Saj wanted to keep the track gangsta and so we did.  I wrote and arranged the tune, flew to the East Coast, laid it down late on a Friday night and flew to Arusha that Saturday.  This song is a call to arms for all those who see themselves as more than thugs and hoes, more than victims and charity cases.  It is a statement of defiance from an African child who needs neither a TV special nor some weak MC to tell me what I am made of.  There comes a time when we must expect more from ourselves and each other.  For when you come upon someone with the courage to speak, sing, live, rhyme "From The Soul," you will know without a shred of doubt what is truly "real."

 
11. Fight On

I wrote this song the same day I wrote "From The Soul."  I'd first heard the track for "Fight On" a year before while Jahto and I were driving through Manhattan heading for the Holland tunnel to hit the studio in Jerz.  The music immediately struck me and I had a sense that it could be a platform for writing something really beautiful.  At first I thought it might be a love song.  But that vibe didn't quite click in my mind.  I knew that I wanted to hear Kelley's voice in the hook, and that the verse could work beautifully in Jonathan's vocal register.  But what would the song be about?  I didn't have a good idea, so I just let it sit for close to a year.

By the Spring of '07 I was playing the track daily.  At this point as I mentioned previously I was preparing to attend the TED Global Conference in Arusha.  I was thinking a lot about the situation back home in Ghana and across the African continent in general and had engaged in some fierce debates about the portrayal of the continent in films like Blood Diamond and in a special report CNN had done on the conflicts in Darfur and the Eastern Congo.  And I felt like none of these presented what I believe to be an honest and balanced 
portrayal of the challenges facing the people of these nations.  Time and time again we hear the worst of what people go through.  But when it comes to Africa we do not hear the stories of hope, of perseverance, of triumph.  In fact, we barely hear about these people at all...unless and until they are dying.  And I thought to myself, "why?"  Why do "they" not matter until they are no longer with us? And worst yet, until a whole LOT of them are no longer with us?

And so: "I wrote a song for all the people, who fight on, in a world that doesn't see them..."  I did so because "they" are a part of "me."

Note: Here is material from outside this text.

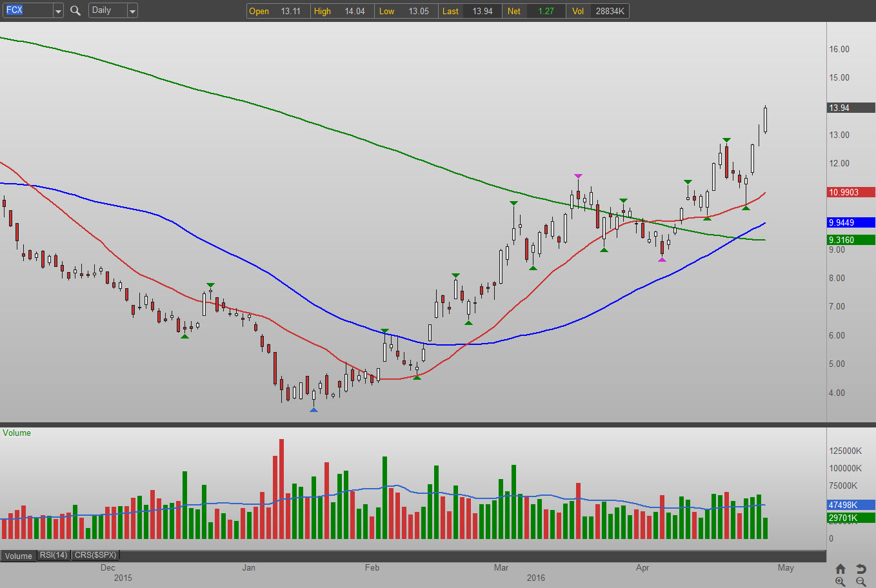This screenshot has height=588, width=876.
Task: Open the RSI(14) indicator tab
Action: (54, 555)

The day before I sat down to write these lyrics I had done a conference call about a youth group doing conflict resolution work with kids in Israel & Palestine.  As is so often the case I perceived how much the issues facing real people in Africa, were plaguing others around the world.  There were some particularly brave young women working on that project, the extent of whose courage I would only come to glimpse much later.  It was not long after Mothers Day and somehow I thought of Kelley and some of the challenges she had encountered as a young woman trying to do what we do.  I thought of my mom and my sister and my Auntie Mama and Auntie Renée and of my grandma Mmaa and my sweet departed granny Mafio.  The latter two in particular had been such a profound influence on the writing of "Sweet Remix" along with their daughter who grew up to become my own Sweet Mama.

And I realized that as best I can see, there is no struggle in the world,  however great or small, in which women (and their children) are not the most greatly victimized...and in turn, so often they prove the most courageous in their willingness to choose life, every day, against all odds.

I won't claim to be a feminist - I haven't the knowledge, nor commitment and I hate labels in general.  But as the song stirred within me I felt I wanted to contribute to the upliftment of the women in my life and those I've never known, not because I was best qualified to do so, but because it was the right thing to do.  In the 
end when I finally sat down to write the words to this song I simply wanted to pay homage to those who "fight on" in the ways we don't see - without weapons, without armies, without braun, bluster or bravado, but with sheer will, determination and a "love that passes all understanding."

This is a song for the unsung.  They may not make monuments unto you.  But we whom you have carried upon your backs, salute you.  It is a beginning.